Without even The Trial's amount of closure! But who needed it? We didn't need to see Fassbender's end the same way he didn't need to see Cruz'. The knowledge that it was sure to was enough to end the story. Not facing that is the "American" thing to do, of course - maybe the chief difference between unpleasant This and as-unpleasant but widely-loved No Country is that here we're not just being slapped but being slapped a second time for failing to know it. And everyone knows when they're slapped twice.

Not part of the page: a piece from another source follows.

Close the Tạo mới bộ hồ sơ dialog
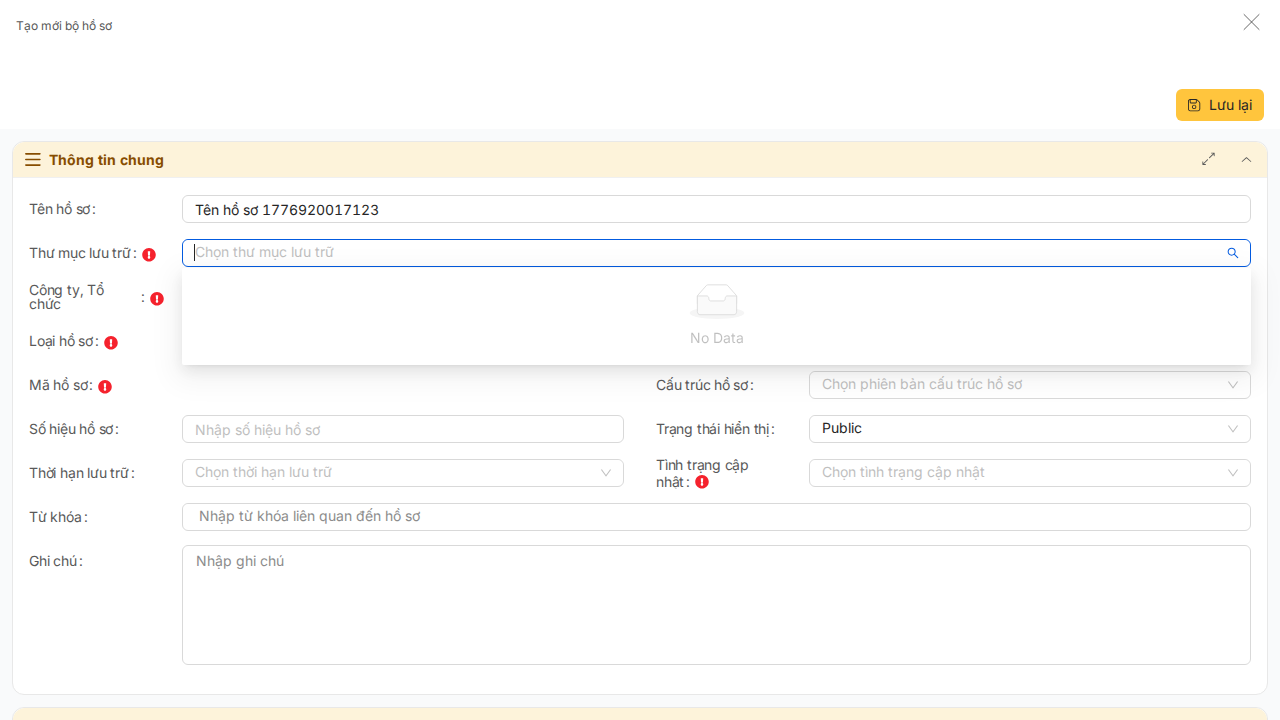Screen dimensions: 1280x720 pyautogui.click(x=1251, y=22)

Not a masterpiece, mostly because an audience's realizing that a movie plot won't be going the way it should isn't quite the same as a person's realizing her life won't be ending as vaguely as projected. If you're going to have form itself be allegorical you need to have some really inspired handling of tone to keep eyes off the awkwardness. Whereas instead our eyes are on a lot of people speaking in languages or accents not their own, or otherwise performing well out of their comfort zone, probably including McCarthy. I actually thought things worked best when he let people talk McCarthyspeak, but either his version of ordinary film dialogue or the mixture of the two contributed to the disconnect. And while Fassbender's relative poker-face may have made his eventual cracking more effective, it didn't help us bond with him when we needed to (nor did the TMI first scene). And given that the point of the movie is that he can never actually do anything, and perhaps never meaningfully did, we don't get much of the situational bonding that attaches us even to villains when we accompany them second by second through choices and consequences. Maybe McCarthy assumed the film would be simply too painful if we became attached? Quite possibly true, but that unwatchable film would at least have been a film. This falls apart into moments.

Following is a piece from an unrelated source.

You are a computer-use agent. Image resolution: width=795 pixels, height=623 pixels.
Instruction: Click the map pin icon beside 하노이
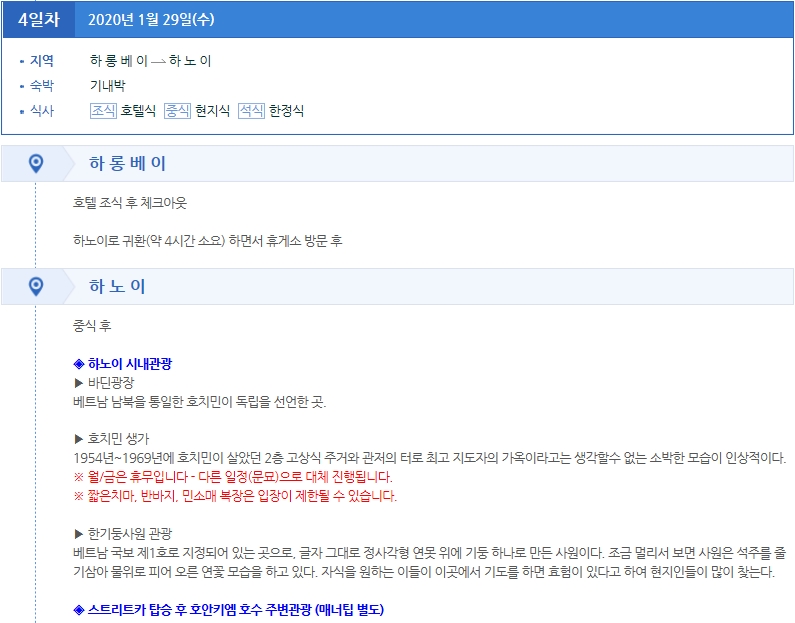tap(36, 287)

Which is a shame because the scheme is solid. The paradox that there is no law for those who break the law and they instead go directly to Hobbes has been handled well in movies before, e.g. Miller's Crossing, but having the realization that you're beyond laws coincide with realizing there have never been any, that's pretty amazing. And bringing that out through a negative (in both senses) version of Shelley's Prometheus Unbound antiplot! And quite possibly knowingly so, given the Keats and Marlowe/Eliot quotes. If it could have been made to work at all it would have worked great. Perhaps with the Coens? Or Lynch, though to the extent it could fit his worldview he already made this movie twice.